As defined, this is a little paradoxical: how could I convince a human like you to perceive domains of real improvement which humans do not perceive...?
Oops, yes. I was thinking “domains of real improvement which humans are currently perceiving in LLMs”, not “domains of real improvement which humans are capable of perceiving in general”. So a capability like inner-monologue or truesight, which nobody currently knows about, but is improving anyway, would certainly qualify. And the discovery of such a capability could be ‘real’ even if other discoveries are ‘fake’.
That said, neither truesight nor inner-monologue seem uncoupled to the more common domains of improvement, as measured in benchmarks and toy models and people-being-scared. The latter, especially, I thought was popularized because it was so surprisingly good at improving benchmark performance. Truesight is narrower, but at the very least we’d expect it to correlate with skill in the common “write [x] in the style of [y]” prompt, right? Surely the same network of associations which lets it accurately generate “Eliezer Yudkowsky wrote this” after a given set of tokens, would also be useful for accurately finishing a sentence starting with “Eliezer Yudkowksy says...”.

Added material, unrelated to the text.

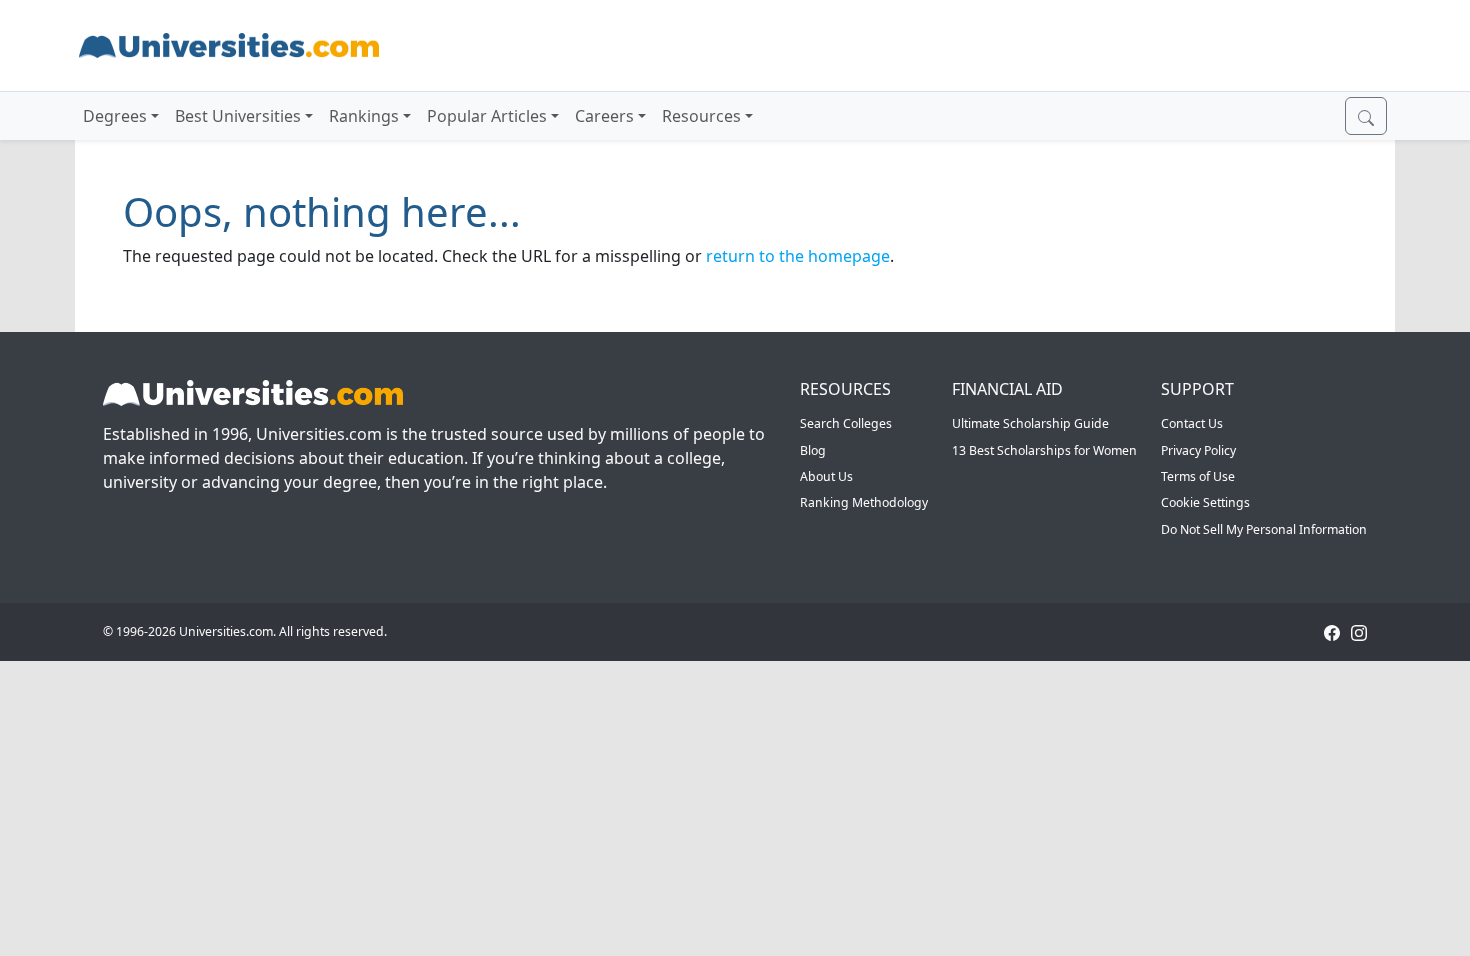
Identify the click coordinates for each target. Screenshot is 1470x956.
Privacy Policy (1198, 450)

So I still wouldn’t consider these things to have basically-nothing to do with commonly perceived domains of improvement.
I like the world-model used in this post, but it doesn’t seem like you’re actually demonstrating that AI self-portraits aren’t accurate.
To prove this, you would want to directly observe the “sadness feature”—as Anthropic have done with Claude’s features—and show that it is not firing in the average conversation. You posit this, but provide no evidence for it, except that ChatGPT is usually cheerful in conversation. For humans, this would be a terrible metric of happiness, especially in a “workplace” environment where a perpetual facade of happiness is part of the cultural expectation. And this is precisely the environment ChatGPT’s system prompt is guiding its predictions towards.
Would the “sadness feature” fire when doing various arbitrary tasks, like answering an email or debugging a program? I posit: maybe! Consider the case from November when Gemini told a user to kill themselves. The context was a long, fairly normal, problem-solving sort of interaction. It seems reasonable to suppose the lashing-out was a result of a “repressed frustration” feature which was activated long before the point when it was visible to the user. If LLMs sometimes know when they’re hallucinating, faking alignment, etc., what would stop them from knowing when they’re (simulating a character who is) secretly miserable?
Not knowing whether or not a “sadness feature” is activated by default in arbitrary contexts, I’d rather not come to any conclusions based purely on it ‘sounding cheerful’ - not with that grating, plastered-on customer-service cheerfulness, at least. It’d be better to have someone who can check directly look into this.